Task objective: Copy out each line of the data that holds the string "Open".

Dataset entries:
BEGIN
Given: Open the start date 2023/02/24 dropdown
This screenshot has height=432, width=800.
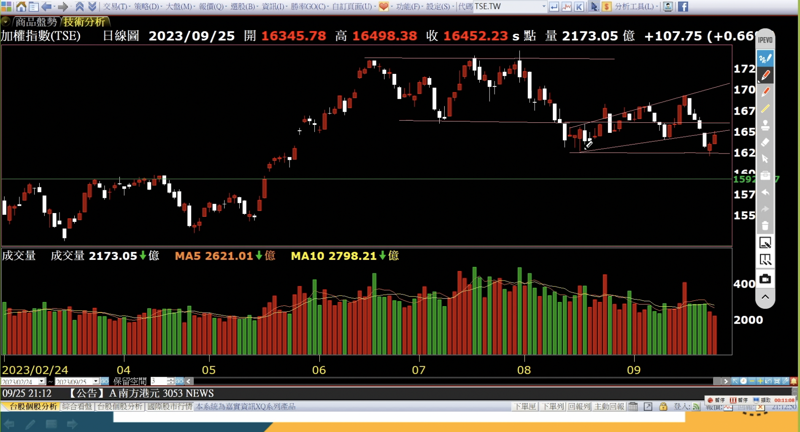Looking at the screenshot, I should click(42, 381).
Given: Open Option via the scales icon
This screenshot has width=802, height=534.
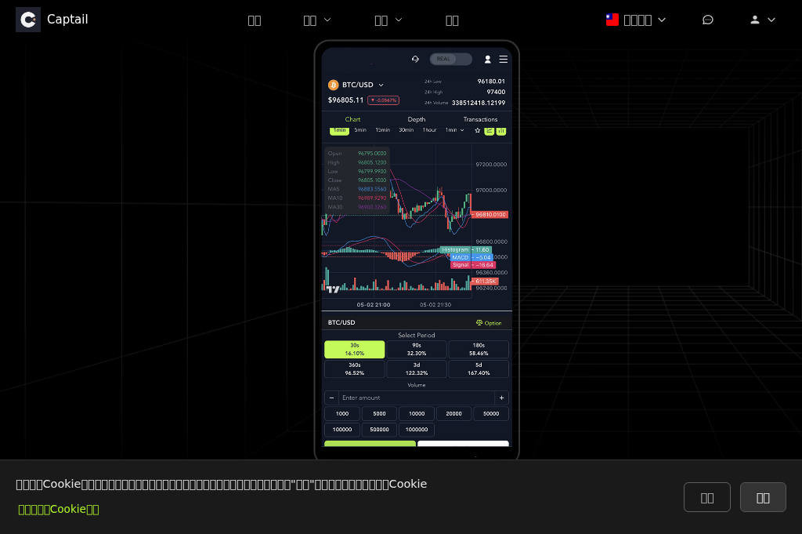Looking at the screenshot, I should [x=490, y=322].
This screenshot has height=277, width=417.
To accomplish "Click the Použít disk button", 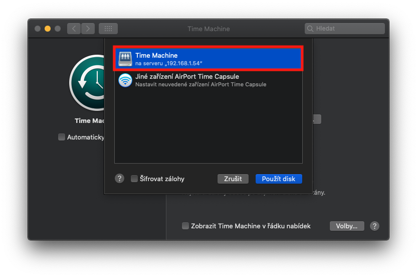I will pyautogui.click(x=279, y=179).
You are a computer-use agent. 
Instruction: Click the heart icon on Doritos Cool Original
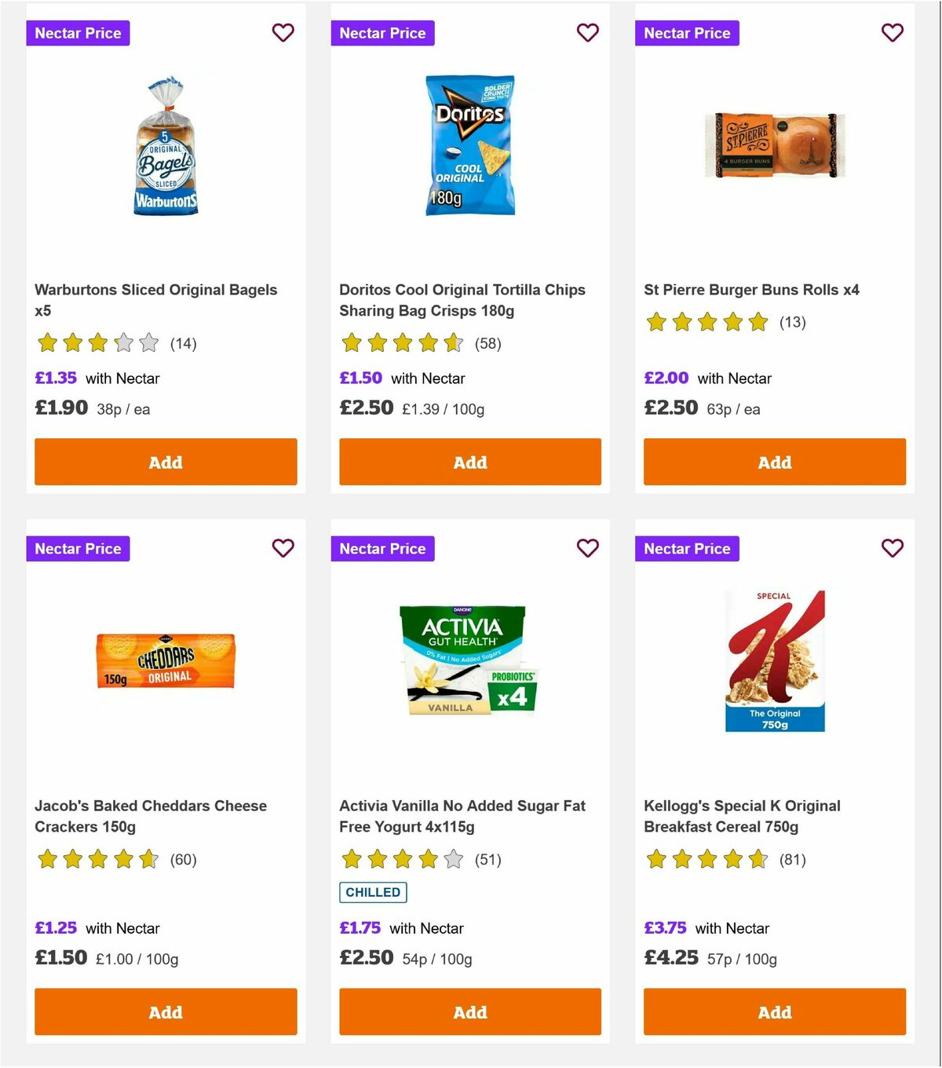587,33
END
Exercise response:
Given: Open the start date 2023/02/24 dropdown
Given: Open Option via the scales icon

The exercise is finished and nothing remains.